Membranlarla kaplı sinir hücrelerinin süreçlerine sinir lifleri denir. Kabukların yapısına göre ayırt edilirler miyelinli ve miyelinsiz sinir lifleri. Sinir lifindeki bir sinir hücresinin sürecine eksenel silindir veya akson denir, çünkü çoğu zaman (duyusal sinirler hariç) sinir lifleri aksonlar içerir.

Merkezi sinir sisteminde, nöronal süreçlerin zarları, oligodendrogliositlerin süreçleri ve periferik sinir sisteminde - Schwann nörolemmositleri tarafından oluşturulur.
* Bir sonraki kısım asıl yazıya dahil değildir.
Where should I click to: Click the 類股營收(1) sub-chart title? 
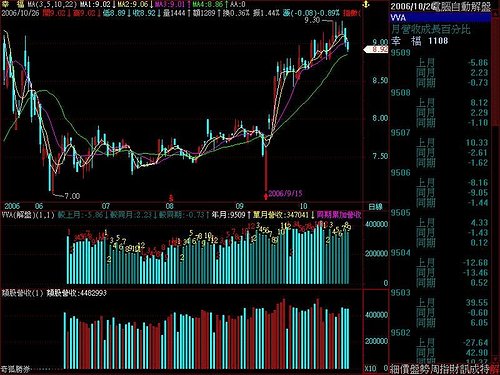[x=22, y=293]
Miyelinsiz sinir lifleri ağırlıklı olarak otonom veya otonom sinir sisteminin bir parçasıdır. Miyelinsiz sinir liflerinin kılıflarındaki nörolemositler sıkı bir şekilde düzenlenmiş kordonlar oluşturur. İç organların sinir liflerinde, kural olarak, böyle bir kordon, bir değil, farklı nöronlara ait birkaç eksenel silindir içerir. Bir lifi bırakıp diğerine geçebilirler. Birkaç eksenel silindir içeren bu tür fiberlere kablo tipi fiberler denir. Eksenel silindirler nörolemmosit kordonuna daldırıldığından, ikincisinin kabukları bükülür, eksenel silindirleri sıkıca sarar ve üstlerinde kapanarak, altlarında bireysel eksenel silindirlerin bulunduğu derin kıvrımlar oluşturur. Katlanma alanında bir araya getirilen nörolemmosit kabuğunun alanları, üzerinde eksenel bir silindirin asılı olduğu bir çift membran - mesakson oluşturur.
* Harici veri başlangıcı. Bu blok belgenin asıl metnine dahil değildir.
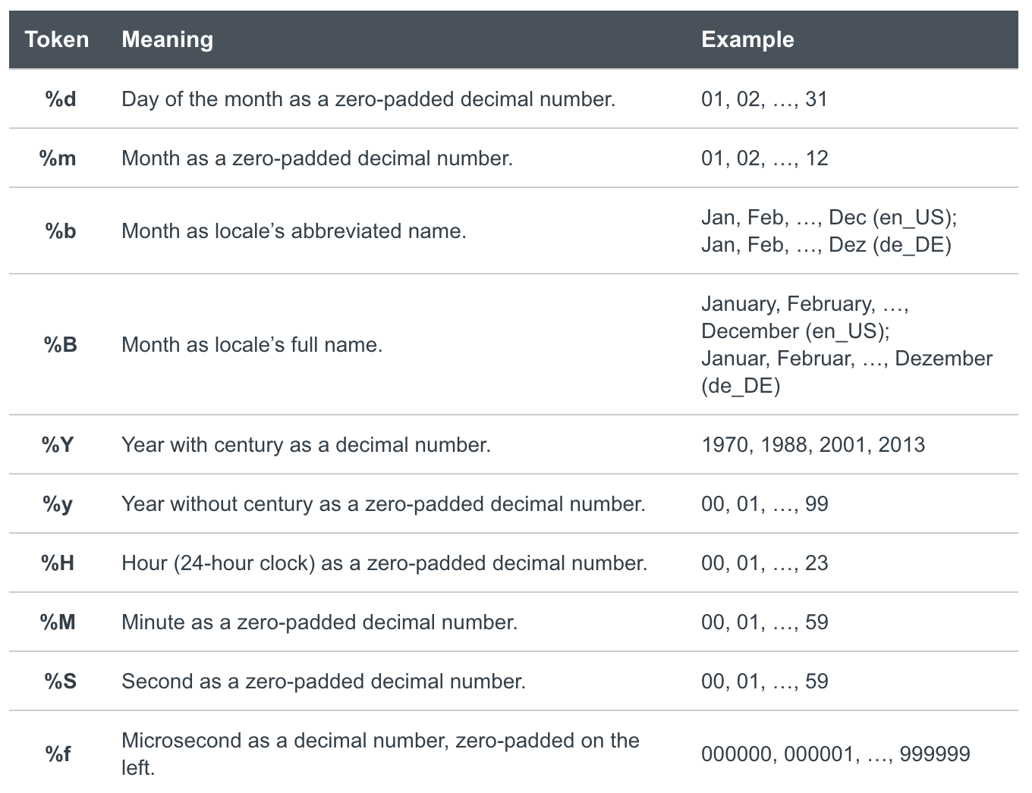Select the %f token cell
Screen dimensions: 1032x793
(x=60, y=754)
Miyelinli sinir lifleri hem merkezi hem de periferik sinir sistemlerinde bulunur. Miyelinsiz sinir liflerinden çok daha kalındırlar. Ayrıca Schwann nörolemmositlerinden oluşan bir kılıf ile "kaplanmış" bir eksenel silindirden oluşurlar, ancak bu tip lifin eksenel silindirlerinin çapı çok daha kalındır ve kılıf daha karmaşıktır.
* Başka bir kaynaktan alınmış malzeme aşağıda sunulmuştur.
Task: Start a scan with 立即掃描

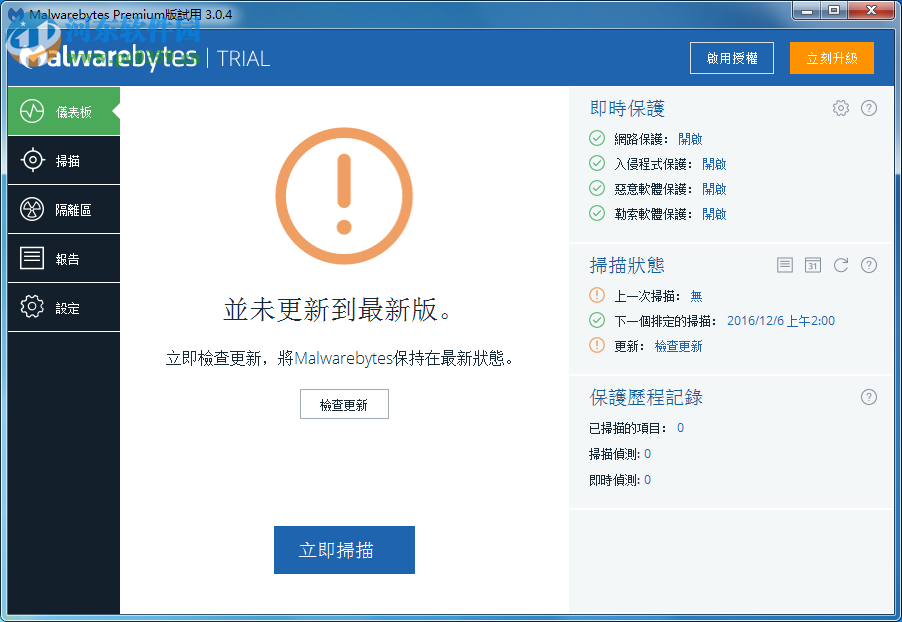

Böyle bir lifin kılıfının miyelin tabakası önemli miktarda lipit içerir, bu nedenle ozmik asit ile işlendiğinde koyu kahverengiye döner. Miyelin tabakasında periyodik olarak dar hafif çizgilerle, miyelin çentikleriyle veya Schmidt-Lanterman çentikleriyle karşılaşılır. Belirli aralıklarla (1-2 mm), miyelin tabakasından yoksun lif alanları görülebilir - buna sözde denir. nodüler düğümler veya Ranvier düğümleri.